The No More Nice Girls mandate expresses an investment in allowing artists to secure freedom of speech through access to the medium of video and internet. They aim to produce and distribute analytical, intelligent film that prioritizes multiple subjectivities and envisions a democratic future.

The company includes a facilities cooperative and a screening space, as well as community outreach programming. Other members include Dana Master, Stashu Kybartas and Crescent Diamond.

== Themes ==
Braderman's work engages with ideas about female identity. A common theme in her work is a critical look at the production of media and popular culture, including the unforgiving representation of women in these spaces. Braderman has stated: "my work has been about creating alternative representations of dominant rhetorical categories such as woman, sexuality, space, or politics."

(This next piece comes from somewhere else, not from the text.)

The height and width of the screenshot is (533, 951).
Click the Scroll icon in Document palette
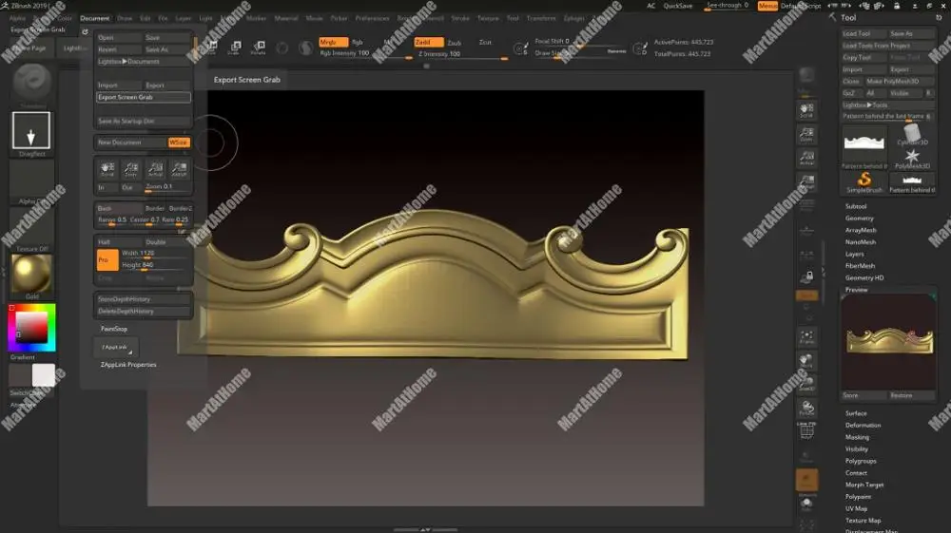107,169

Braderman's work engages with feminist art histories of collage, combining the medium with irony and black humour. Braderman's work also invests in producing a record of a women's movement that threatens, via a variety of forms of backlash against it, to disappear from history.

== Writing ==
Braderman was a founding member of the Heresies Collective, which published from 1977 to 1992, during the second wave of feminism. During the 1970s she contributed to the feminist journal as a member of the publishing collective as well as with writing and editing of two issues of the magazine.

Braderman has written original scripts for all of her own produced works. as well as several yet unproduced pieces. She also wrote script materials for Manuel DeLanda's experimental works in film such as, "Raw Nerves; A Lacanian Thriller" (1980). She has written critically about issues of representation in film and video, popular vs. "high" art, ideas of utopia, critique and redefinition of the so-called "documentary" film as well as women in film, feminism and the Women's movement and popular, avant-garde and non-fiction films and videos. Her essays include Feminism and Video: A View From The Village,"Camera Obscura; Archive for the Future", The First International Festival of Films by Women, Artforum, September 1972. Reclaiming the Utopian Movement, "Paper Tiger Television", and Feminism, the individual and what's left: "Heresies: A Feminist Publication on Art and Politics" Issue 1, Number 1, 1977."

== Reception ==
Braderman's work has been reviewed widely. Notable reviews have been included in publications such as The Guardian (London), The New York Times, The Village Voice, Artforum, The Independent, The Washington Post, and Art Journal. Her work is currently distributed by: The Video Data Bank at the Art Institute of Chicago; Women Make Movies; LUX; and The Danish Broadcasting Corporation. Braderman was previously distributed by Paper Tiger Television until its archives were donated to Deep Dish Television and the NYU Libraries.